Before new drugs are approved for use in humans they go through extensive pre-clinical evaluation. The purpose of this testing is to provide evidence of activity that would benefit patients and demonstrate an acceptable safety profile. Most small molecule and antibody drugs follow a well-established pathway of pre-clinical development. The development paradigm for cellular therapies is still evolving, however, the basic principles of pharmacological and toxicological testing also apply to this new class of drugs, as our Discovery Oncology labs in Morrisville and Freiburg showed recently when they evaluated HER2 targeting CAR-T cells developed by our Early Discovery site Leiden.
Many of us know HER-2 as an oncogene that is over-expressed, and gene amplified in breast and other types of cancers. Although most breast cancer patients are treated these days with a curative intention, there are still many patients progressing to metastatic disease. The advent of anti-HER2 therapy significantly delayed disease progression and prolongs survival for those patients with HER2+ tumors. Beside the classical approaches which include small molecule drugs, such as Lapatinib, monoclonal antibodies such as trastuzumab or antibody-drug conjugates against HER2, the use of CAR-T cell therapy in solid cancers is gaining traction with an extensive pipeline of engineered products undergoing development.
We know that alterations in the ERBB family of genes, including HER2, can cause tumor progression in multiple solid cancers, and abnormally activate HER2 signaling, resulting in normal cells developing malignant properties, tumor growth and progression. So, we set out to perform CAR-T studies to demonstrate the efficacy and safety of the HER2 targeting CAR-T cells, in 2D and 3D models and in animal studies.
What we learned from in vitro studies of HER2 targeting CAR-T cells
As is the case in any well-established drug development project, our CAR-T studies first aimed to prove efficacy of the HER2 CARs in 2D as well as 3D in vitro experiments. A panel of human cancer cell lines (SK-OV3, Hs578T and JIMT-1) with different HER-2+ expression levels was treated with the HER2 CARs using normal T cells and the monoclonal antibody drug trastuzumab as control treatment arms.
The HER2 CAR´s eradicated the 3D spheroids of the HER2+ cell lines SK-OV3 and JIMT-1 in a dose-dependent manner. Trastuzumab was active in the SK-OV3 model and inactive in the JIMT-1 line, which is in line with clinical data, as JIMT-1, although HER2+, is derived from a trastuzumab refractory patient. Of note, the control T cells in our CAR-T studies did not influence the tumor growth at all. The HER2- cell line Hs578T served as a negative control and proved to be resistant to any treatment in this CAR-T study.
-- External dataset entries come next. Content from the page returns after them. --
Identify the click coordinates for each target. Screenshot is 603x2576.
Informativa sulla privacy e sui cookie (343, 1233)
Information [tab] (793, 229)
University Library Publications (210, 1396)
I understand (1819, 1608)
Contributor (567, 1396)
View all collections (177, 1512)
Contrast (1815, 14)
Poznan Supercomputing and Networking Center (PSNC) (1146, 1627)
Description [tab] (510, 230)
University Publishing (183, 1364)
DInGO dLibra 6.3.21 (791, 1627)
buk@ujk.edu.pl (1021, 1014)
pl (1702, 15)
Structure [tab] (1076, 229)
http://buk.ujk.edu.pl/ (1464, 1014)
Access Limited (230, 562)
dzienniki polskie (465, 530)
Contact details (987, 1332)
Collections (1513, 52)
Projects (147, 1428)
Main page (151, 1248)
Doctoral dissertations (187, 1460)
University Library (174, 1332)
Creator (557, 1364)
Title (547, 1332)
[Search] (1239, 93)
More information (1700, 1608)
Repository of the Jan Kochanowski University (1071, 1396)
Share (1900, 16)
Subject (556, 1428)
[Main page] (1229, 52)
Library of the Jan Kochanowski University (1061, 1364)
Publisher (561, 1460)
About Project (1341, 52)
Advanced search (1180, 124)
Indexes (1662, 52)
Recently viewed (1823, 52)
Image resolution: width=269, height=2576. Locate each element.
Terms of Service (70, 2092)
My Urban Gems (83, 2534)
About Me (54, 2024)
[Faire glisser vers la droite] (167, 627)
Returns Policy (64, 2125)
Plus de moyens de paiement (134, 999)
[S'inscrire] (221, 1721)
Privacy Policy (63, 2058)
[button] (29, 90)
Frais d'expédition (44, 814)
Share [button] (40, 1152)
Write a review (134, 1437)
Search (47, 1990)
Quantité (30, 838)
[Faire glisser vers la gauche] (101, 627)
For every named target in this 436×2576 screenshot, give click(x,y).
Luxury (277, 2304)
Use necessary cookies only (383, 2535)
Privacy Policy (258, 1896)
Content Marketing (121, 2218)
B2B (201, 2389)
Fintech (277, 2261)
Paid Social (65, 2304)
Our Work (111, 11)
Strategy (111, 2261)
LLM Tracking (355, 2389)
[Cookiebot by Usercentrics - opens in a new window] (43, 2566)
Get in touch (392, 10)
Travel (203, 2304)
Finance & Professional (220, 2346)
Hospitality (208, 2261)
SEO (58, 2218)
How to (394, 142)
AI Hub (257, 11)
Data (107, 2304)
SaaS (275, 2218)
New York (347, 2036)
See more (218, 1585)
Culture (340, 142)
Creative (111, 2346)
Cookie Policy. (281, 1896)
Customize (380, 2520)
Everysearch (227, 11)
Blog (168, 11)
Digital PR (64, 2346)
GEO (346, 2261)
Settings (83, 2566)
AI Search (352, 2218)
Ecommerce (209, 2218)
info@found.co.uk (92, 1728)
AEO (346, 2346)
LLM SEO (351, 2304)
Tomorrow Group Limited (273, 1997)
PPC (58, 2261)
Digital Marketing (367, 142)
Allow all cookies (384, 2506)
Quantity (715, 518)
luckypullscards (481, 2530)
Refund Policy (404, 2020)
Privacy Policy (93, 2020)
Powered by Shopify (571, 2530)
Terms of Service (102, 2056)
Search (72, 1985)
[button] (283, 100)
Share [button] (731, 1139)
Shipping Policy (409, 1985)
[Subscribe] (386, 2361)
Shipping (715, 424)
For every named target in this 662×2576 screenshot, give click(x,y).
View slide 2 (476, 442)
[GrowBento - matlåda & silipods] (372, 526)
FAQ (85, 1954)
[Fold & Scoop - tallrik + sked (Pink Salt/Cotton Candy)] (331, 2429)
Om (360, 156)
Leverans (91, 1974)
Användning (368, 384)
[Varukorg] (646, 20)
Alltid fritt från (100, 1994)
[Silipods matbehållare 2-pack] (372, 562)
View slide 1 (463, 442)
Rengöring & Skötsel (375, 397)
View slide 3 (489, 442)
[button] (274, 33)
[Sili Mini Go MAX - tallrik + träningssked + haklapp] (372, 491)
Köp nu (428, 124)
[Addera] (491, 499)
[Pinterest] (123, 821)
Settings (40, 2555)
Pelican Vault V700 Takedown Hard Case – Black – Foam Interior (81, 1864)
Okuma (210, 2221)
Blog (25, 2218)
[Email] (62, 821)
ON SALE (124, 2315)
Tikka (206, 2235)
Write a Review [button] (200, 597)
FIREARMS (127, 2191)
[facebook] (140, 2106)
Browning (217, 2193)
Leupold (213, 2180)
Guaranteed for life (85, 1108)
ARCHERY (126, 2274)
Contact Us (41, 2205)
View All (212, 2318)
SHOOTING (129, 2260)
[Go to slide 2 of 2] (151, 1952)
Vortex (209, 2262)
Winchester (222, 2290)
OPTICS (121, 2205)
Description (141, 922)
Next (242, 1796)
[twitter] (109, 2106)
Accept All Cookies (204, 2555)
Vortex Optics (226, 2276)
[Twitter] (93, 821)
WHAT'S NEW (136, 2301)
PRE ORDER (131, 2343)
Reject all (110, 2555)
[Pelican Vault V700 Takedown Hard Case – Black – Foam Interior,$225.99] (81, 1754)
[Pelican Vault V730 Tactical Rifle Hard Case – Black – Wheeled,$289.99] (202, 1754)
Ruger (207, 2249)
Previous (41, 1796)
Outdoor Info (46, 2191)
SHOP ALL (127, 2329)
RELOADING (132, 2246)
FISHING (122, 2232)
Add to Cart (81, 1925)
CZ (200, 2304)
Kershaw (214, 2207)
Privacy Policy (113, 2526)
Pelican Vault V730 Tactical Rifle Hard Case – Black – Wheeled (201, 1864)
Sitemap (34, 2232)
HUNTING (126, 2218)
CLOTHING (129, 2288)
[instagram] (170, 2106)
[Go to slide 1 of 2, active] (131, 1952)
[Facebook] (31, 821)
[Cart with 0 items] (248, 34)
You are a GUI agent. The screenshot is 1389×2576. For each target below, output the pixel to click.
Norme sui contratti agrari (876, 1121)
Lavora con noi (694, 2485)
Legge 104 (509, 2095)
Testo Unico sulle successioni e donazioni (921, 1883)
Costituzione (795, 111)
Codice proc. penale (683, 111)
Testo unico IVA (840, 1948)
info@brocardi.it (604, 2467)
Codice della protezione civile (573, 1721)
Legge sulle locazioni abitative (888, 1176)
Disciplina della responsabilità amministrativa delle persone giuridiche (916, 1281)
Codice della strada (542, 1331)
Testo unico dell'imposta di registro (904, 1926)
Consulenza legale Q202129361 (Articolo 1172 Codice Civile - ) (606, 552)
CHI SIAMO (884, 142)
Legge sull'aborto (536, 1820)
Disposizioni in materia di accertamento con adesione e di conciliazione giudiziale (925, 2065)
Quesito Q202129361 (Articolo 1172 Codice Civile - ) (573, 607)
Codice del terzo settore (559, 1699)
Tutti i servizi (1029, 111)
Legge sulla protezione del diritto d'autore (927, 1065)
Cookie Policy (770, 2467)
What we learned from in vivo studies of HER-2 targeting CAR-T cells
To underpin those results of the CAR-T study in the JIMT- cell lines, the HER2-targeting CAR-T cells were applied in vivo in two different doses to JIMT-1 tumor-bearing NSG mice, with tumor volume measured over time. The HER2 CAR-T cells were able to induce a complete remission three weeks after the start of treatment. In contrast, the tumors displayed progressive disease under therapy with the normal T cells or Trastuzumab. Interestingly, the CAR-T cells induced a tumor swelling between 8-12 days post injection, which is typical in patients, too. Four weeks following injection, the human T cells could be detected in spleen, peripheral blood, liver, and bone marrow of the JIMT- 1 bearing mice. The implication of this finding for possible side effects of the HER2 CAR´s remains to be elucidated.
We also performed CAR T efficacy and safety testing in NCG mice bearing subcutaneous OE19 tumors—an eosophageal adenocarcinoma (EAC) expressing high levels of HER2. NCG mice are highly immunodeficient making them excellent hosts for engraftment of human cells. OE19 is a robust model with uniform tumor progression and a high take rate.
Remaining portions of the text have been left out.